The Second Circuit indicated that the non-exhaustive factors for determining whether an unpaid intern at a for-profit business should be considered an employee for purposes of the FLSA include:

  1. The extent to which the intern and the employer clearly understand that there is expectation of compensation. Any promise of compensation, express or implied, suggests that the intern is an employee – and vice versa.
  2. The extent to which the internship provides training that would be similar to that which would be given in an educational environment, including the clinical and other hands-on training provided by educational institutions.
  3. The extent to which the internship is tied to the intern’s formal education program by integrated coursework or the receipt of academic credit.
  4. The extent to which the internship accommodates the intern’s academic commitments by corresponding to the academic calendar.
  5. The extent to which the internship’s duration is limited to the period in which the internship provides the intern with beneficial learning.
  6. The extent to which the intern’s work complements, rather than displaces, the work of paid employees while providing significant educational benefits to the intern.
  7. The extent to which the intern and the employer understand that the internship is conducted without entitlement to a paid job at the conclusion of the internship.
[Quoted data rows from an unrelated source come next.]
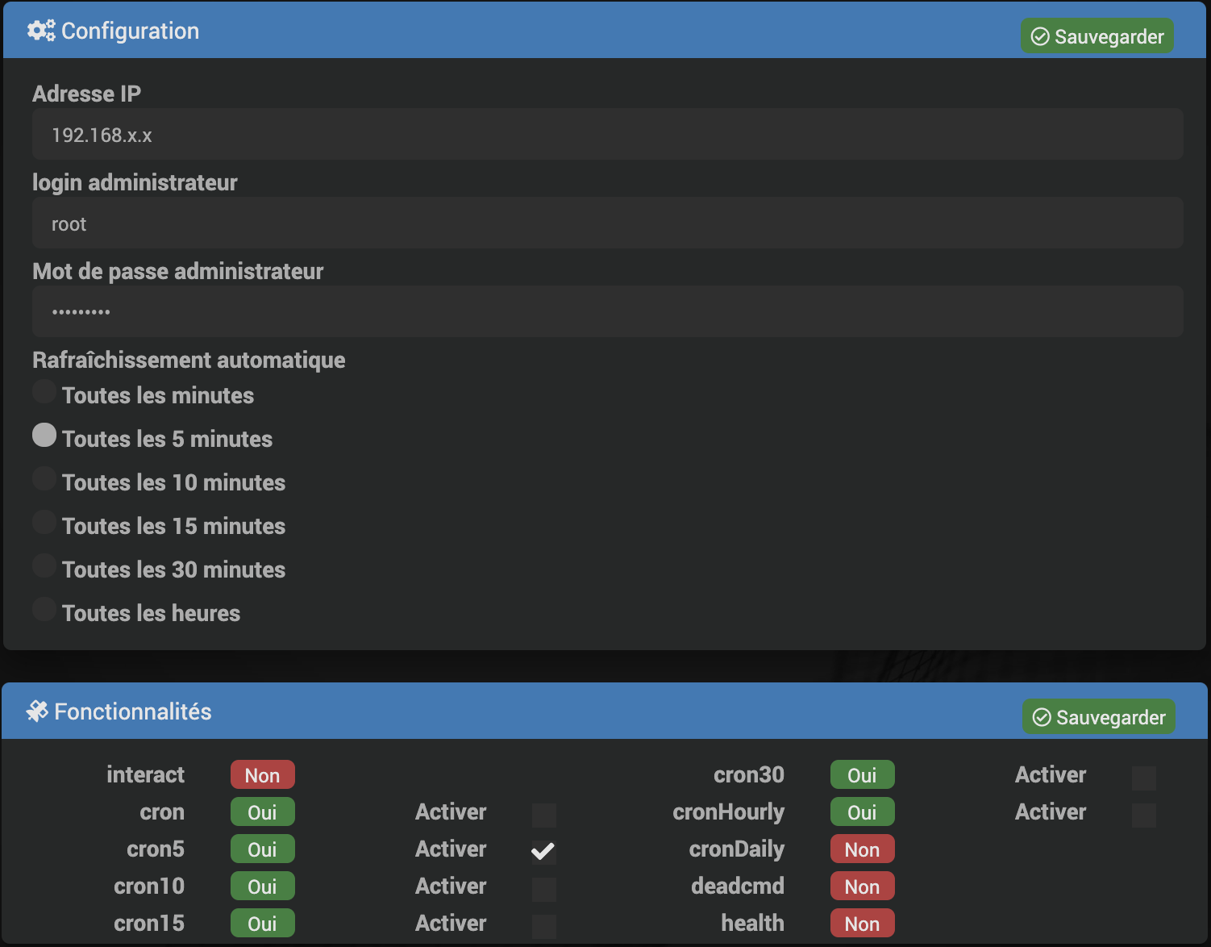Save the Fonctionnalités panel with Sauvegarder
This screenshot has width=1211, height=947.
[1098, 717]
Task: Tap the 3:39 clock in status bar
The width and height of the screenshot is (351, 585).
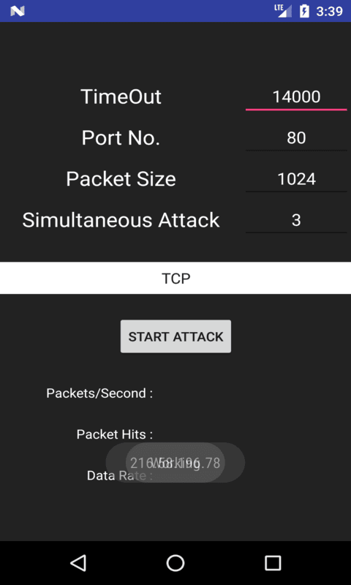Action: pyautogui.click(x=329, y=11)
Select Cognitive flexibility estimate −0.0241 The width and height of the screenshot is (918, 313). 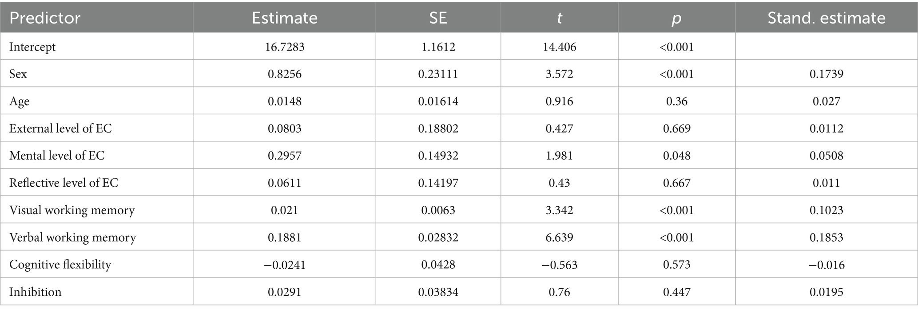click(285, 264)
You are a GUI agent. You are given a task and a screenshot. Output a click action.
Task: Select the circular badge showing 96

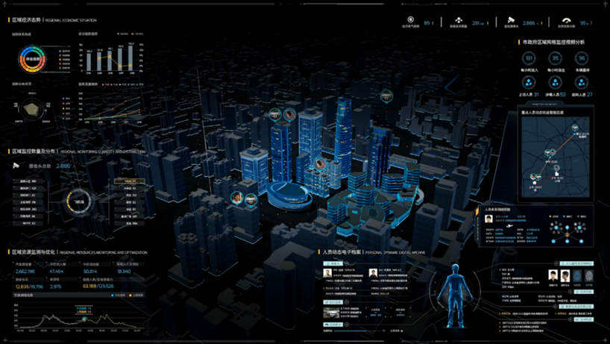[x=582, y=59]
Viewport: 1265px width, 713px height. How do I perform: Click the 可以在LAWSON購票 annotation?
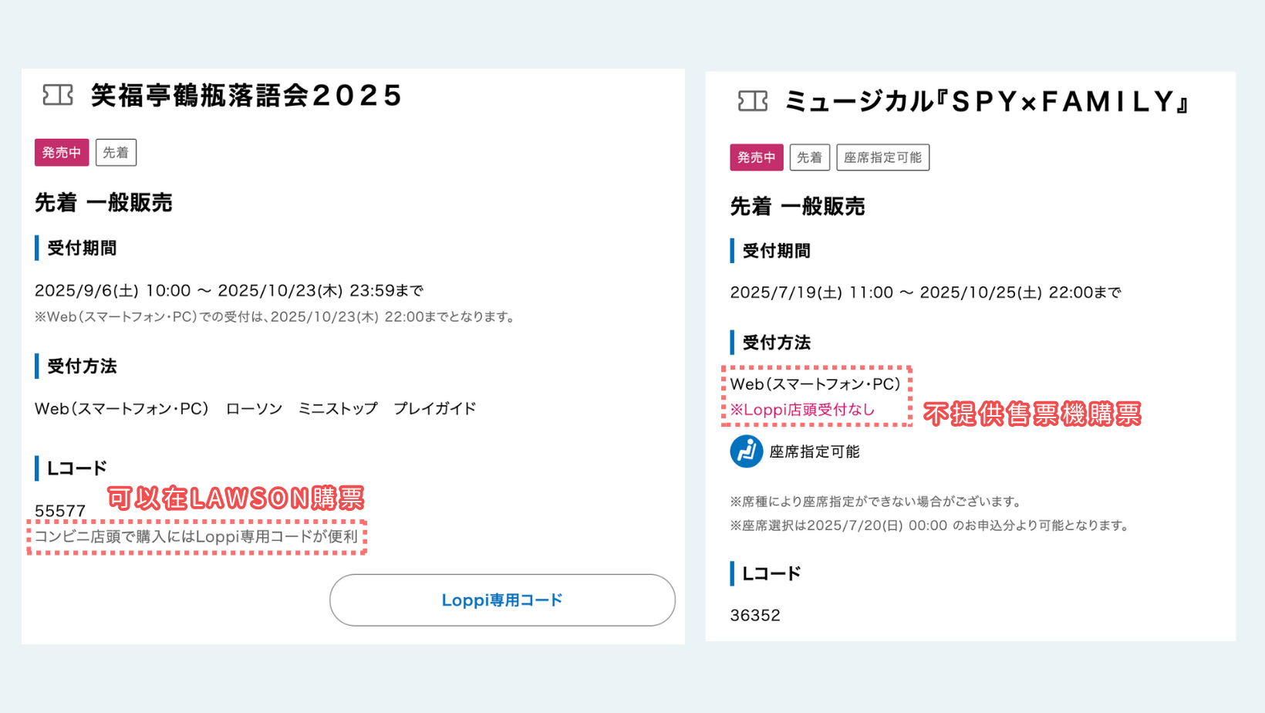pyautogui.click(x=235, y=498)
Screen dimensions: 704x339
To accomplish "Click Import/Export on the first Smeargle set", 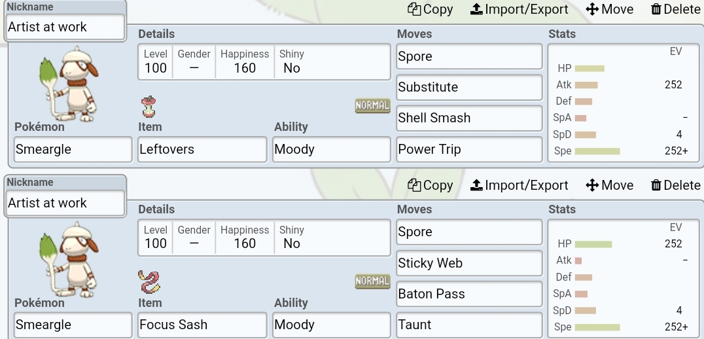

Each of these factors need to be weighed and balanced in light of the circumstances. No one factor is dispositive, and courts are permitted to consider relevant evidence that is not contained in the above factors.

The Second Circuit noted that this flexible test better reflects the role internships play in today’s economy, recognizing that students gain value from practical, real-world experience, while also remaining true to the Portland Terminal inquiry as to whether the intern or the employer is the primary beneficiary of the relationship. The Second Circuit noted that the updated test first looks at what the intern receives for his/her work, and second, that it provides courts flexibility to examine the economic reality between the intern and employer. Also of note is that the Second Circuit emphasized an individualized approach to examine whether an intern qualifies as an employee under the FLSA. This could indicate a limitation on class action suits for unpaid interns moving forward.

A few months after the Second Circuit’s decision in Glatt, the Eleventh Circuit considered a similar issue in Schumann v. Collier Anesthesia, P.A., a case where the plaintiffs were former students attending a master’s degree program to become certified registered nurse anesthetists. As part of obtaining a degree, the students were required to participate in clinical curricula. The plaintiffs sought wages and overtime for their clinical hours. The Eleventh Circuit also found the Department of Labor’s six factors too rigid and adopted the seven non-exhaustive factors that the Second Circuit identified in Glatt. The Eleventh Circuit did not expressly reach the issue of whether students were FLSA employees, and time will tell whether the decision is distinguished as applying primarily to internships for academic credit and/or certification requirements, or whether it will have broader application.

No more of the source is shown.